Most cases are among white children
A new study has found that babies from minority groups are more likely to go undiagnosed with cystic fibrosis, which can lead to a host of health problems later in life. The study’s authors say the findings highlight the need for more awareness and education about the disease, which is most commonly found in white children.
This is a disease that is treatable and manageable, but it requires early diagnosis, said lead author Dr. Linda Di Giovine. Unfortunately, we’re not doing a good enough job of reaching all families with this information. The study looked at data from 2010 to 2015 and found that while the overall diagnosis rate for CF increased during that time, minorities were still less likely to be diagnosed.
Some cystic fibrosis sufferers remain undiagnosed
Cystic fibrosis is a disease that affects the lungs and digestive system and is most commonly diagnosed in childhood. However, a new study has found that babies from minority groups are often diagnosed later than their white counterparts – sometimes too late for treatment to be effective.

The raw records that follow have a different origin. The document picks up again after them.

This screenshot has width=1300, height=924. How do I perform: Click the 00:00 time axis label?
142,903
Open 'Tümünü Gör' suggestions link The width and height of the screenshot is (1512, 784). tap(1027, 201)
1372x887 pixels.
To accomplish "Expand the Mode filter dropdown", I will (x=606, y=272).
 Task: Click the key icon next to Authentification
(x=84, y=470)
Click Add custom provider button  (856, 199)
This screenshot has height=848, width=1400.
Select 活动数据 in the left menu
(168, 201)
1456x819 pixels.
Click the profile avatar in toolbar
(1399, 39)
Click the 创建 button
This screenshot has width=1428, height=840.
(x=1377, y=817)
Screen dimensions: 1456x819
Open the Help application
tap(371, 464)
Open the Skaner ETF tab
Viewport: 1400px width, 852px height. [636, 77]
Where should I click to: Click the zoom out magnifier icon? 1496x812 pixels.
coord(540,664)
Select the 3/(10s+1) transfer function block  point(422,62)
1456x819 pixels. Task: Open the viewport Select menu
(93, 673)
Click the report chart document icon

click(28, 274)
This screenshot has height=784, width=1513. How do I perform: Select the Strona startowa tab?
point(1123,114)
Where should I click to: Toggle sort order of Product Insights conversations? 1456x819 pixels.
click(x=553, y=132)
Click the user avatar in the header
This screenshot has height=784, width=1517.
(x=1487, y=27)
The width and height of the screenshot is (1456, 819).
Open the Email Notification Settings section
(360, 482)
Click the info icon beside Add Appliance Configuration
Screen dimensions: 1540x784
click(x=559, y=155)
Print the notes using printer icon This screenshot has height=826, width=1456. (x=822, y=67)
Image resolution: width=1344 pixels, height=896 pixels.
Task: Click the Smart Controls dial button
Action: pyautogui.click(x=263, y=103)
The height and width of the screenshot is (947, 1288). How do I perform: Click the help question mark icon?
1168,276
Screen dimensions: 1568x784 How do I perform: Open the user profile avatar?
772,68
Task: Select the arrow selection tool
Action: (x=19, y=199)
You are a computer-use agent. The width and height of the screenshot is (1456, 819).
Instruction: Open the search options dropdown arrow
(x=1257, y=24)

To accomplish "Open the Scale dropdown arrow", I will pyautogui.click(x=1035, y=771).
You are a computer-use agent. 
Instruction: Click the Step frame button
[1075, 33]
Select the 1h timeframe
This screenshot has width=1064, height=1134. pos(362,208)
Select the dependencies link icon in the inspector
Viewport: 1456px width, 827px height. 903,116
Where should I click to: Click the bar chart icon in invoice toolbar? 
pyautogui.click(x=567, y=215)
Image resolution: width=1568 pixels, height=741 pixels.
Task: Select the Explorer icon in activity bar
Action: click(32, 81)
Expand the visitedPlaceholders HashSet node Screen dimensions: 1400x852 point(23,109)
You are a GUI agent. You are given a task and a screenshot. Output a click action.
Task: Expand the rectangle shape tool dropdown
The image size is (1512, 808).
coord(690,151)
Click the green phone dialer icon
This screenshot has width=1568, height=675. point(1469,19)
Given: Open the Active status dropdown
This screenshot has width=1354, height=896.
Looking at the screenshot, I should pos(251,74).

The researchers studied 30 children who had died of cystic fibrosis and found that half of them had been misdiagnosed before they died. In our experience, clinicians will say they didn’t know there was anything wrong, said Dr. Maya Saleh, one of the authors of the study and a pediatrics professor at NYU Langone Medical Center’s School of Medicine. This doesn’t really make sense because it’s an easy diagnosis.
Genes influence who gets cystic fibrosis
A new study has found that ethnicity plays a role in how long it takes for babies with cystic fibrosis to be diagnosed and treated. The study, which was conducted by researchers at the University of British Columbia, looked at data from nearly 1,000 infants in Canada, the United States, and Europe. They found that while most white infants were diagnosed within three months of birth, African American and Hispanic infants were often not diagnosed until they were six months old or older.
References:
👉Webmd(2005-2022)Cystic Fibrosis(Available Online):
https://www.webmd.com/children/what-is-cystic-fibrosis
👉Clevelandclinic(2022)Cystic Fibrosis(Available Online):
https://my.clevelandclinic.org/health/diseases/9358-cystic-fibrosis
With over 15 years as a practicing journalist, Nikki Attkisson found herself at Powdersville Post now after working at several other publications. She is an award-winning journalist with an entrepreneurial spirit and worked as a journalist covering technology, innovation, environmental issues, politics, health etc. Nikki Attkisson has also worked on product development, content strategy, and editorial management for numerous media companies. She began her career at local news stations and worked as a reporter in national newspapers.